▸ **EXERCISE PROMPT**:
Reproduce each of the following records word for word, keeping every line in its original order.
^^^^
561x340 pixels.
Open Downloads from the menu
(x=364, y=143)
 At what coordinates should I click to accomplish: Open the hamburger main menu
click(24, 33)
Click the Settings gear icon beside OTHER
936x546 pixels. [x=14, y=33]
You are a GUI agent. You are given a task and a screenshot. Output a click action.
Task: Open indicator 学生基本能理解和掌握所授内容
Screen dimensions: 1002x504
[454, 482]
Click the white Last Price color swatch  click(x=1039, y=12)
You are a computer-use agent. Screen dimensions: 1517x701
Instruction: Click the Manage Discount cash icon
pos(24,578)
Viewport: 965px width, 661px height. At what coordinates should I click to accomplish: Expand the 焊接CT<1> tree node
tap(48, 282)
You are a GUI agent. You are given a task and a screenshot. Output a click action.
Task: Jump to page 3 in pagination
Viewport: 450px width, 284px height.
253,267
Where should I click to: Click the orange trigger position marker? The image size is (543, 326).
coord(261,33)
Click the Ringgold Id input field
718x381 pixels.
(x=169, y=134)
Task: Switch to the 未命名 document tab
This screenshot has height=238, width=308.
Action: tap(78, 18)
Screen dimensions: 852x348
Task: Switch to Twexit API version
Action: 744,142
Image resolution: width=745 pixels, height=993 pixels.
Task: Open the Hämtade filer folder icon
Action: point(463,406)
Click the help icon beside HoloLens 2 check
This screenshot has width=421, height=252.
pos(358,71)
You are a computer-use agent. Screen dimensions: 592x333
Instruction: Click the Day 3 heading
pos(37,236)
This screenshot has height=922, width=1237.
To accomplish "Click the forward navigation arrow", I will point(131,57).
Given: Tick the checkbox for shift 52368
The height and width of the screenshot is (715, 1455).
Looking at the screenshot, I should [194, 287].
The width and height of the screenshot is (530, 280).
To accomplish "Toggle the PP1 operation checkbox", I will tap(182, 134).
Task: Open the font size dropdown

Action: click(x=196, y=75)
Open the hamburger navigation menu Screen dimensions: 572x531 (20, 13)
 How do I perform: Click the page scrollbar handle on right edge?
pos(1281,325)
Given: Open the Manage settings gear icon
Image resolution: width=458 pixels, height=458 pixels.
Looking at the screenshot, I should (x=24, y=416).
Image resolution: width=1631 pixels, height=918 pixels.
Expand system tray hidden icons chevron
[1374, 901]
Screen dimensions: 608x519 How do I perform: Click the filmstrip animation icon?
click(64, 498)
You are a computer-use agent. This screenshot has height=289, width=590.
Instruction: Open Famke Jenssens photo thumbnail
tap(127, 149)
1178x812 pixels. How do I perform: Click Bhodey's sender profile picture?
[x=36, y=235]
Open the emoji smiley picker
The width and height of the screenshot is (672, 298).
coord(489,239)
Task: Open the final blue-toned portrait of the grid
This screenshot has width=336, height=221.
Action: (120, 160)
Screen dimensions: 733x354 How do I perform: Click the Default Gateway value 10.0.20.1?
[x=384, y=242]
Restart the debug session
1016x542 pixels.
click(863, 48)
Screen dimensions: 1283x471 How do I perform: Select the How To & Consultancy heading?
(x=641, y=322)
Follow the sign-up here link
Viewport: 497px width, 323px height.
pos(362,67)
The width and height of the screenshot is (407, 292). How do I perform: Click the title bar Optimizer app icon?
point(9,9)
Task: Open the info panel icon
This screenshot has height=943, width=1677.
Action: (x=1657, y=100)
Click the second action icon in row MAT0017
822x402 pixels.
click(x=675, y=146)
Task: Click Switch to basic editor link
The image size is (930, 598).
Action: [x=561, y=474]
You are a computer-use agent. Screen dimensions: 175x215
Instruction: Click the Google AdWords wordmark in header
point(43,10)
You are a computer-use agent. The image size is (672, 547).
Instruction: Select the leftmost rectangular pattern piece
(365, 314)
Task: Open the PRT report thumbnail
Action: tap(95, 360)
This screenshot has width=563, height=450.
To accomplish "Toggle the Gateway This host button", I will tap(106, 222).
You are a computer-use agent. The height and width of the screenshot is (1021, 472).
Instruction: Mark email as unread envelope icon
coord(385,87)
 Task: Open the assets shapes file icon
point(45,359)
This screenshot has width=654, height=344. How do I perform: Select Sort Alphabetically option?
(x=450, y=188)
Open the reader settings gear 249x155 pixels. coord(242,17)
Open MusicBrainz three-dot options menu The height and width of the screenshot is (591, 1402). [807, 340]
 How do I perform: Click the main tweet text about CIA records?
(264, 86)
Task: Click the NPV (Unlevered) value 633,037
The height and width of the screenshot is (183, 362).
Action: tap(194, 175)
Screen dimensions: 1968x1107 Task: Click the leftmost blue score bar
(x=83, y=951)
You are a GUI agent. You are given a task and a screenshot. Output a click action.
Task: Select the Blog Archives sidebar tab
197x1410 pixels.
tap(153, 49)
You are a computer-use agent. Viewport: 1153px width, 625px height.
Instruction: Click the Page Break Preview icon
^^^^
▸ **TASK ANSWER**:
561x340 pixels.
Open Downloads from the menu
(x=364, y=143)
 At what coordinates should I click to accomplish: Open the hamburger main menu
click(24, 33)
Click the Settings gear icon beside OTHER
936x546 pixels. [x=14, y=33]
You are a GUI agent. You are given a task and a screenshot. Output a click action.
Task: Open indicator 学生基本能理解和掌握所授内容
Screen dimensions: 1002x504
[454, 482]
Click the white Last Price color swatch  click(x=1039, y=12)
You are a computer-use agent. Screen dimensions: 1517x701
Instruction: Click the Manage Discount cash icon
pos(24,578)
Viewport: 965px width, 661px height. At what coordinates should I click to accomplish: Expand the 焊接CT<1> tree node
tap(48, 282)
You are a GUI agent. You are given a task and a screenshot. Output a click action.
Task: Jump to page 3 in pagination
Viewport: 450px width, 284px height.
253,267
Where should I click to: Click the orange trigger position marker? The image size is (543, 326).
coord(261,33)
Click the Ringgold Id input field
718x381 pixels.
(x=169, y=134)
Task: Switch to the 未命名 document tab
This screenshot has height=238, width=308.
Action: tap(78, 18)
Screen dimensions: 852x348
Task: Switch to Twexit API version
Action: 744,142
Image resolution: width=745 pixels, height=993 pixels.
Task: Open the Hämtade filer folder icon
Action: point(463,406)
Click the help icon beside HoloLens 2 check
This screenshot has width=421, height=252.
pos(358,71)
You are a computer-use agent. Screen dimensions: 592x333
Instruction: Click the Day 3 heading
pos(37,236)
This screenshot has height=922, width=1237.
To accomplish "Click the forward navigation arrow", I will point(131,57).
Given: Tick the checkbox for shift 52368
The height and width of the screenshot is (715, 1455).
Looking at the screenshot, I should [194, 287].
The width and height of the screenshot is (530, 280).
To accomplish "Toggle the PP1 operation checkbox", I will tap(182, 134).
Task: Open the font size dropdown

Action: click(x=196, y=75)
Open the hamburger navigation menu Screen dimensions: 572x531 (20, 13)
 How do I perform: Click the page scrollbar handle on right edge?
pos(1281,325)
Given: Open the Manage settings gear icon
Image resolution: width=458 pixels, height=458 pixels.
Looking at the screenshot, I should (x=24, y=416).
Image resolution: width=1631 pixels, height=918 pixels.
Expand system tray hidden icons chevron
[1374, 901]
Screen dimensions: 608x519 How do I perform: Click the filmstrip animation icon?
click(64, 498)
You are a computer-use agent. This screenshot has height=289, width=590.
Instruction: Open Famke Jenssens photo thumbnail
tap(127, 149)
1178x812 pixels. How do I perform: Click Bhodey's sender profile picture?
[x=36, y=235]
Open the emoji smiley picker
The width and height of the screenshot is (672, 298).
coord(489,239)
Task: Open the final blue-toned portrait of the grid
This screenshot has width=336, height=221.
Action: (120, 160)
Screen dimensions: 733x354 How do I perform: Click the Default Gateway value 10.0.20.1?
[x=384, y=242]
Restart the debug session
1016x542 pixels.
click(863, 48)
Screen dimensions: 1283x471 How do I perform: Select the How To & Consultancy heading?
(x=641, y=322)
Follow the sign-up here link
Viewport: 497px width, 323px height.
pos(362,67)
The width and height of the screenshot is (407, 292). How do I perform: Click the title bar Optimizer app icon?
point(9,9)
Task: Open the info panel icon
This screenshot has height=943, width=1677.
Action: (x=1657, y=100)
Click the second action icon in row MAT0017
822x402 pixels.
click(x=675, y=146)
Task: Click Switch to basic editor link
The image size is (930, 598).
Action: [x=561, y=474]
You are a computer-use agent. Screen dimensions: 175x215
Instruction: Click the Google AdWords wordmark in header
point(43,10)
You are a computer-use agent. The image size is (672, 547).
Instruction: Select the leftmost rectangular pattern piece
(365, 314)
Task: Open the PRT report thumbnail
Action: tap(95, 360)
This screenshot has width=563, height=450.
To accomplish "Toggle the Gateway This host button", I will tap(106, 222).
You are a computer-use agent. The height and width of the screenshot is (1021, 472).
Instruction: Mark email as unread envelope icon
coord(385,87)
 Task: Open the assets shapes file icon
point(45,359)
This screenshot has width=654, height=344. How do I perform: Select Sort Alphabetically option?
(x=450, y=188)
Open the reader settings gear 249x155 pixels. coord(242,17)
Open MusicBrainz three-dot options menu The height and width of the screenshot is (591, 1402). [807, 340]
 How do I perform: Click the main tweet text about CIA records?
(264, 86)
Task: Click the NPV (Unlevered) value 633,037
The height and width of the screenshot is (183, 362).
Action: tap(194, 175)
Screen dimensions: 1968x1107 Task: Click the leftmost blue score bar
(x=83, y=951)
You are a GUI agent. You are given a task and a screenshot. Output a click action.
Task: Select the Blog Archives sidebar tab
197x1410 pixels.
tap(153, 49)
You are a computer-use agent. Viewport: 1153px width, 625px height.
Instruction: Click the Page Break Preview icon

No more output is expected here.